Assignment :: How many lines of the records below contain the word "image"? Answer with the number alone.

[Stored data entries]
►
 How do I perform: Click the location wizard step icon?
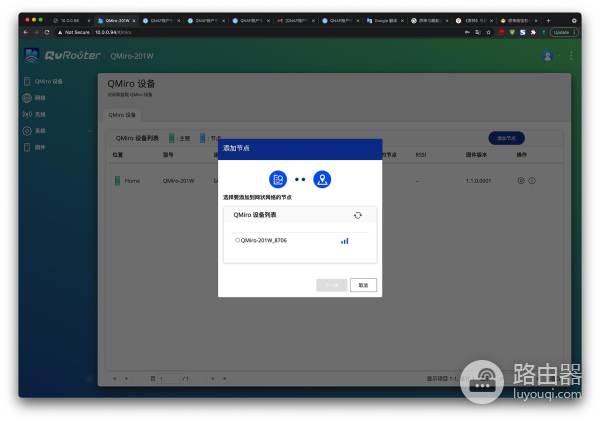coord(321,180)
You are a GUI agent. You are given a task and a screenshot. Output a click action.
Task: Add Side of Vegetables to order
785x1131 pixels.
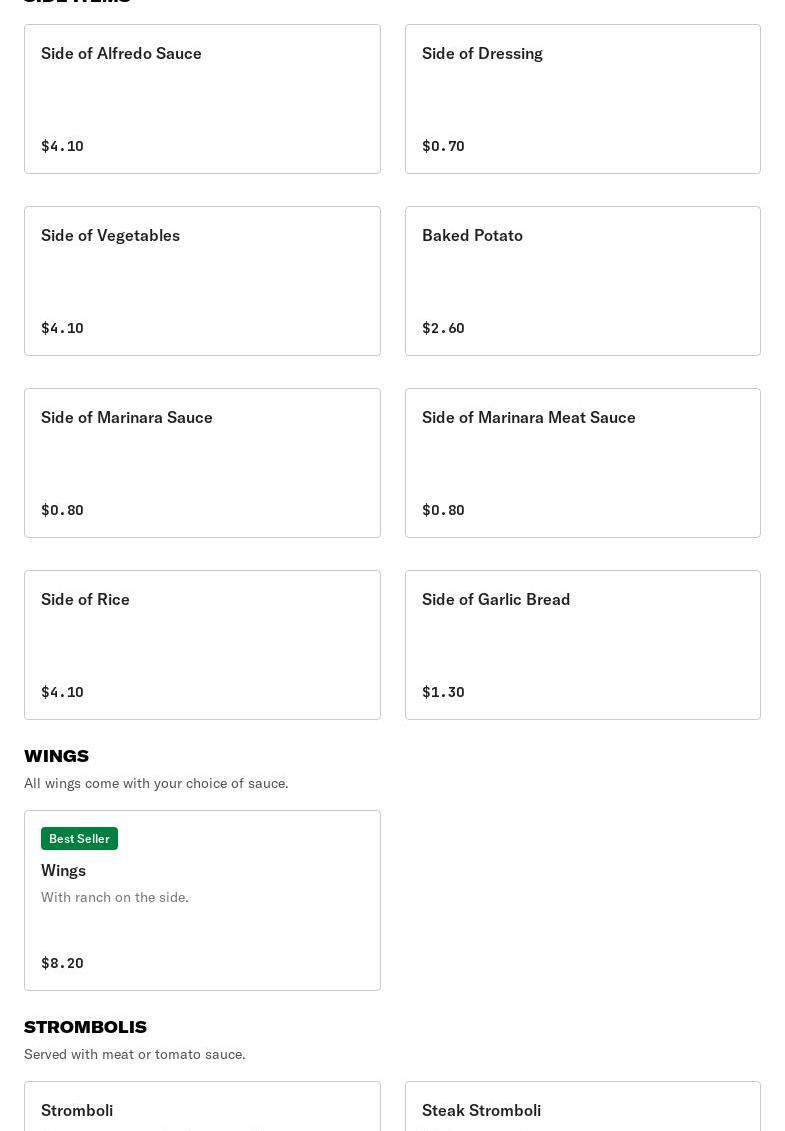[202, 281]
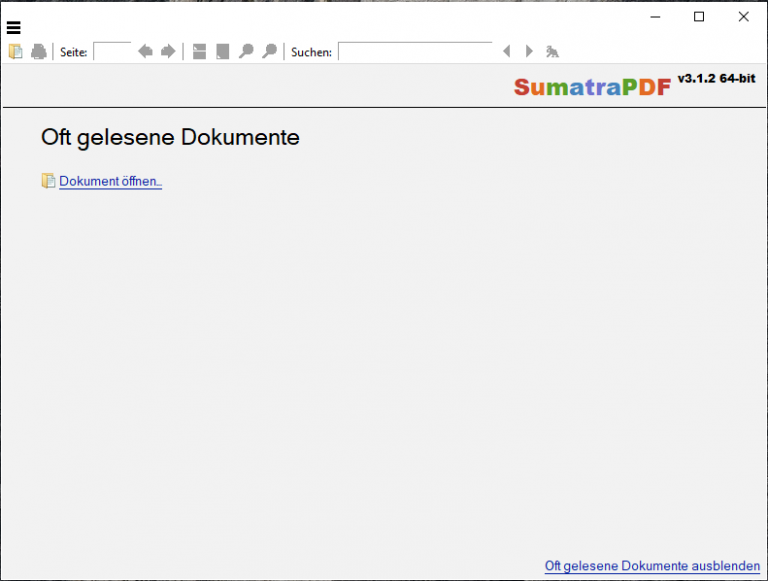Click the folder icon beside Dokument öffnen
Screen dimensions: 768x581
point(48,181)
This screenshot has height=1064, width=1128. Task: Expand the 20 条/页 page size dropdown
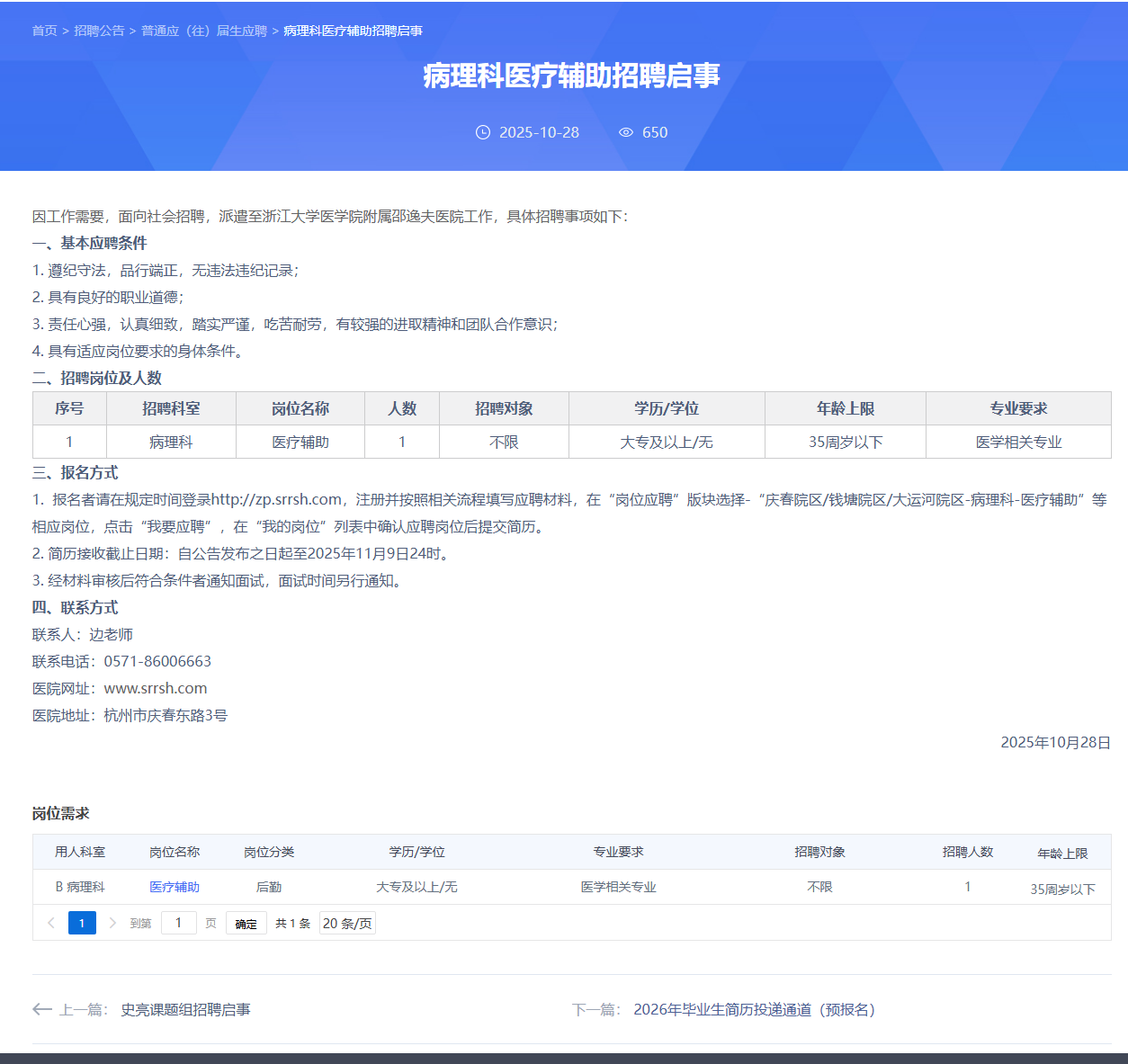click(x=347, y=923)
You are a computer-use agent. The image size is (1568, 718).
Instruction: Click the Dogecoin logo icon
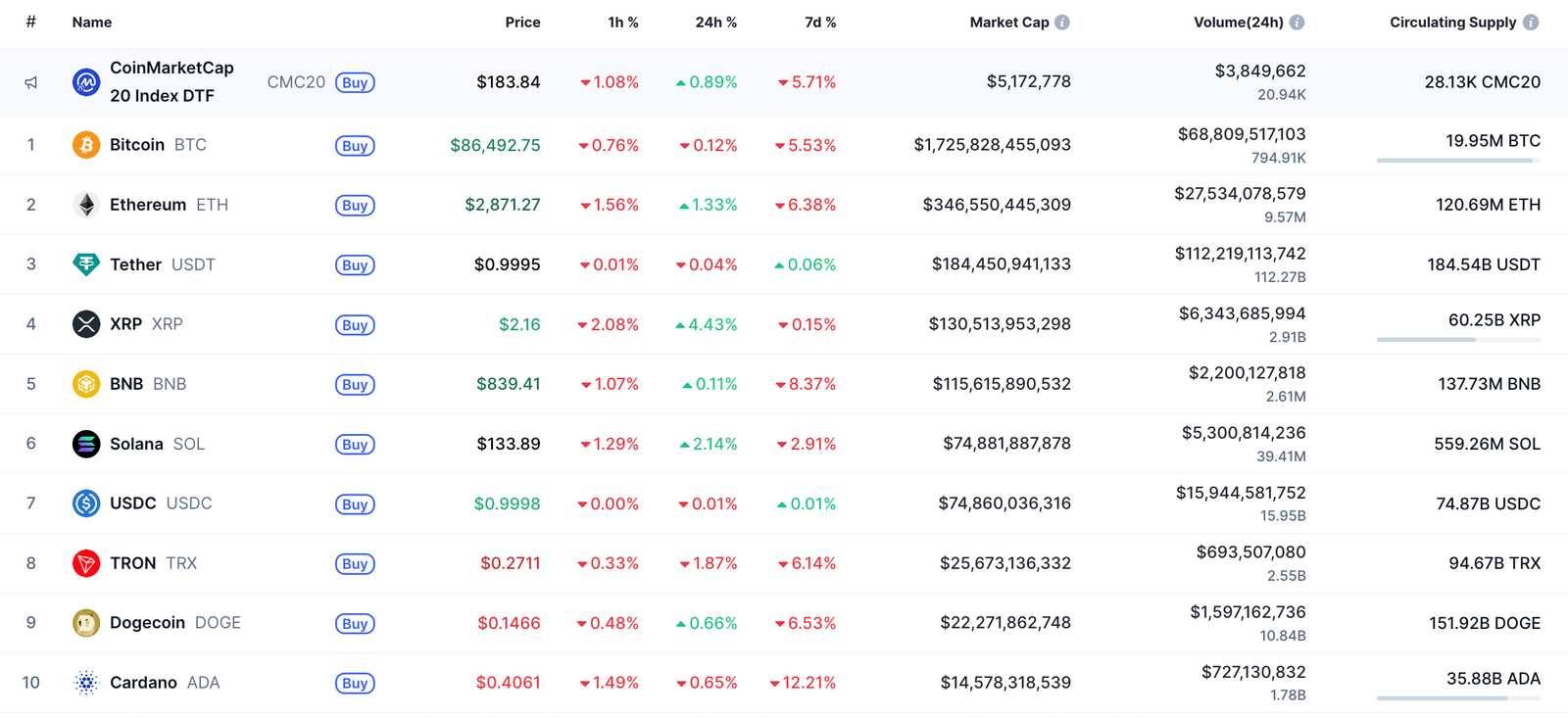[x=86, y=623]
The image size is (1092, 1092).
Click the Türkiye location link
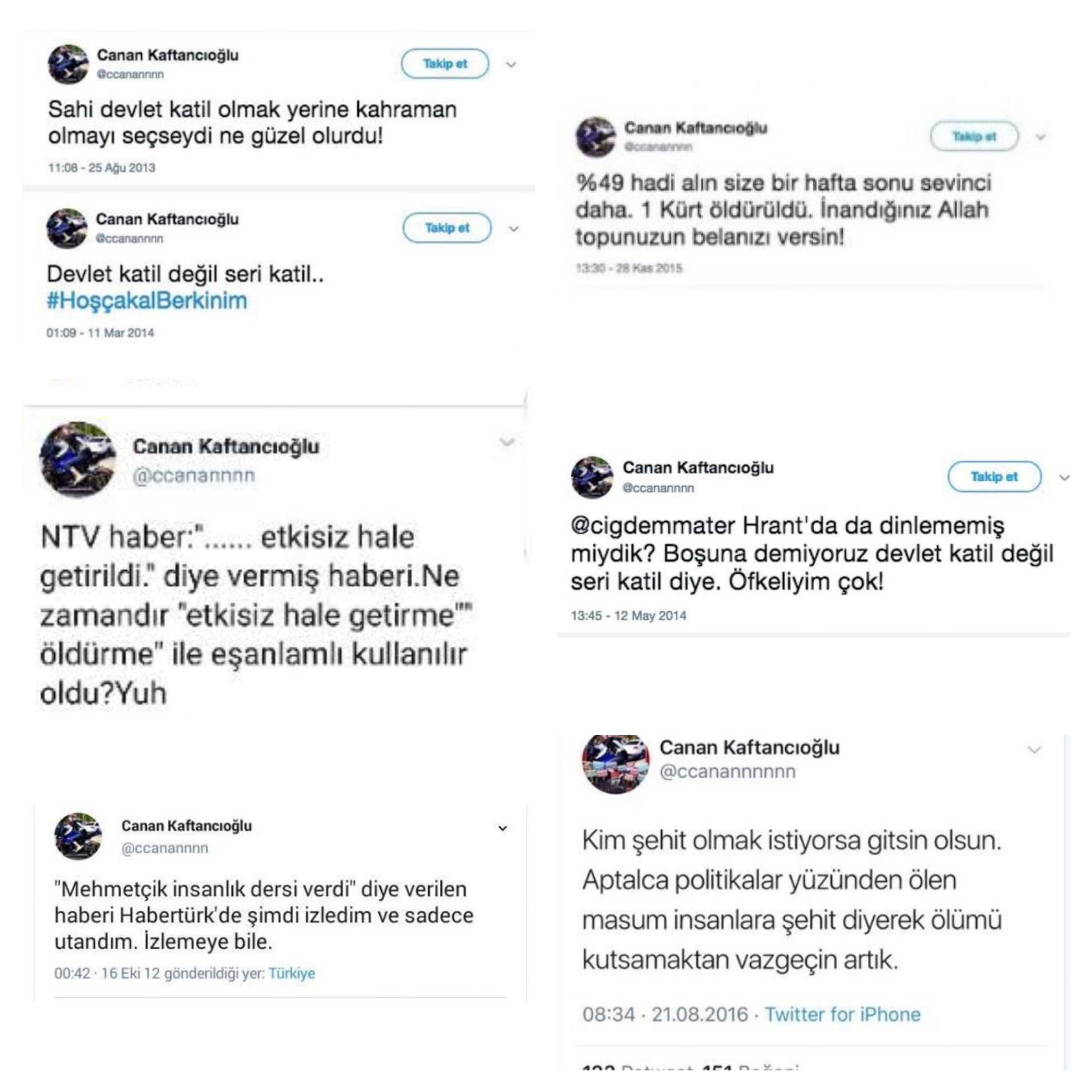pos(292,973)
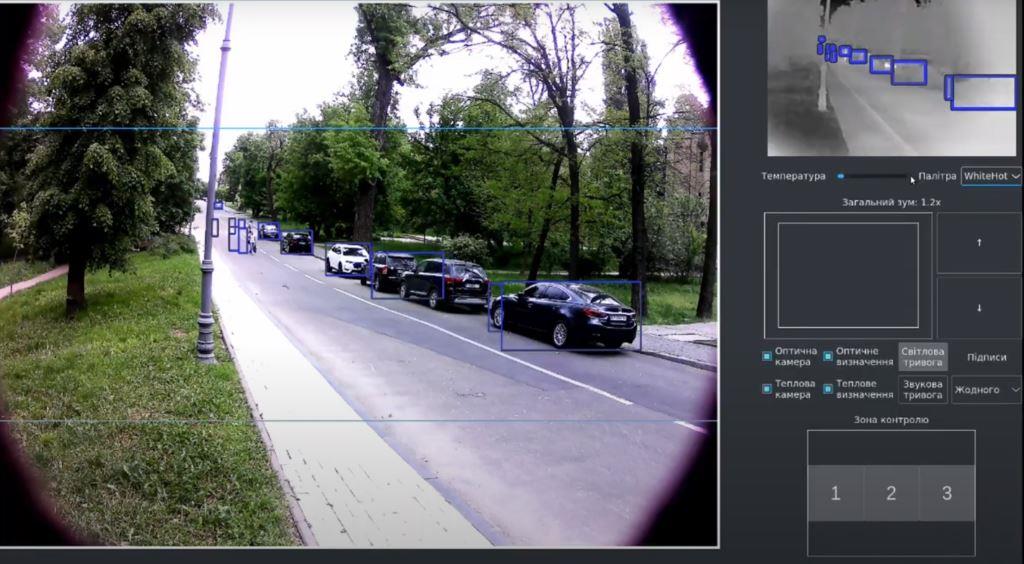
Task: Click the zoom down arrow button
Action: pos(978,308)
◄
Task result :: 2